Brief:
Copy every line of the items below that contains the string "should". Matching is case-sensitive.

Records provided:
** START **
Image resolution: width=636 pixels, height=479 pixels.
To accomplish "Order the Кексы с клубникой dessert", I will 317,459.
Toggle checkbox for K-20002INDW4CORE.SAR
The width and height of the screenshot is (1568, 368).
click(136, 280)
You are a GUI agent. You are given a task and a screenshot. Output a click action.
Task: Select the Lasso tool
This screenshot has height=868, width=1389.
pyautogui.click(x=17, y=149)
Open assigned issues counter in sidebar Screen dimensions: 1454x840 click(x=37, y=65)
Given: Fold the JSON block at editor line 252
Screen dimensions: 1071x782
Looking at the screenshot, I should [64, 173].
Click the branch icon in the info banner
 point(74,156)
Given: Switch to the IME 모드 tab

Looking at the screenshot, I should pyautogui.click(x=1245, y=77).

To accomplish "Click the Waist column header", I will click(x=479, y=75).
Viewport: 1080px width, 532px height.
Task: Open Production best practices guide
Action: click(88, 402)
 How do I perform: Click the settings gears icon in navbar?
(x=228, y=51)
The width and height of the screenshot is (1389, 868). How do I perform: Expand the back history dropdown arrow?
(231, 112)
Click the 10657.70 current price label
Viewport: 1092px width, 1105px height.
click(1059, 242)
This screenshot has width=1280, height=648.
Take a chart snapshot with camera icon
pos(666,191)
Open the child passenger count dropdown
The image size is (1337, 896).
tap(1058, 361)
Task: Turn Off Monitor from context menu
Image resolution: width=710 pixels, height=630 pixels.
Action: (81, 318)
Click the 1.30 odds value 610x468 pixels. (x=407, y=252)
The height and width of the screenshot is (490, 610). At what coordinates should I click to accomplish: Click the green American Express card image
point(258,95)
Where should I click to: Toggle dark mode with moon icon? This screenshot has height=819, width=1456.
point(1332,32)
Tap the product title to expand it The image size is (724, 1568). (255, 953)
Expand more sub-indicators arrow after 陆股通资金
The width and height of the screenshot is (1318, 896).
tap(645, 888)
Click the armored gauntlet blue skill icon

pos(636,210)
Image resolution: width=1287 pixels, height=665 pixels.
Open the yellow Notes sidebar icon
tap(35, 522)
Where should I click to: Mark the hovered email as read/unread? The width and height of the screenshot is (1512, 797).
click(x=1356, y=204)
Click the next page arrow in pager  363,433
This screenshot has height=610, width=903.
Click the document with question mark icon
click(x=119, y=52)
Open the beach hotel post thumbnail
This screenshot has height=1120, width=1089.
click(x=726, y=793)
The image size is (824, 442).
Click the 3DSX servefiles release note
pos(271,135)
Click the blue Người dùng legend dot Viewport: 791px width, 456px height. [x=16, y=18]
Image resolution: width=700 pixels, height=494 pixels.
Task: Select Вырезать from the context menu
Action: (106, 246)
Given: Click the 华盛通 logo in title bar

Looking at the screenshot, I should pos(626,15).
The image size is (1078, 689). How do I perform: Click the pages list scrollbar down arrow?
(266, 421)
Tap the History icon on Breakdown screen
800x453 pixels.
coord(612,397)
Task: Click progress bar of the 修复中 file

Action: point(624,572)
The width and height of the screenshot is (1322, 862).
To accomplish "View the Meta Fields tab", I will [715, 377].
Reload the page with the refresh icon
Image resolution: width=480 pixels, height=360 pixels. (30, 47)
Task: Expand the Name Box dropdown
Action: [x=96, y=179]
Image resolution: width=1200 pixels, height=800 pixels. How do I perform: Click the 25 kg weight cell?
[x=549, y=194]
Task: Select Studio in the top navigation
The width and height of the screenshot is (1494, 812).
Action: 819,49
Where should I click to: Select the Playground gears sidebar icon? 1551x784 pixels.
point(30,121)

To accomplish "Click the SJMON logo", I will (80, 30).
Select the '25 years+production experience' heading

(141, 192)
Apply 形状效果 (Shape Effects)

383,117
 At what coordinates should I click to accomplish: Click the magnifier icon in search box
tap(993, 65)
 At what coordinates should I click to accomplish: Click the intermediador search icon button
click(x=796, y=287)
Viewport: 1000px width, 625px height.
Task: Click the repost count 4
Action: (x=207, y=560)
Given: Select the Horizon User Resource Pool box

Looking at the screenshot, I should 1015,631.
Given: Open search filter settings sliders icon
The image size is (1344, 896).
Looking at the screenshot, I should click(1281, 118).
** END **
Reply to the exercise:
Looking at the screenshot, I should [64, 173].
Looking at the screenshot, I should pyautogui.click(x=1245, y=77).
The height and width of the screenshot is (490, 610). At what coordinates should I click to accomplish: Click the green American Express card image
Where should I click to: Toggle dark mode with moon icon? This screenshot has height=819, width=1456.
Where should I click to: Mark the hovered email as read/unread? The width and height of the screenshot is (1512, 797).
Looking at the screenshot, I should pos(626,15).
Where should I click to: Select the Playground gears sidebar icon? 1551x784 pixels.
 At what coordinates should I click to accomplish: Click the magnifier icon in search box
 At what coordinates should I click to accomplish: Click the intermediador search icon button
Looking at the screenshot, I should 1015,631.
Looking at the screenshot, I should click(1281, 118).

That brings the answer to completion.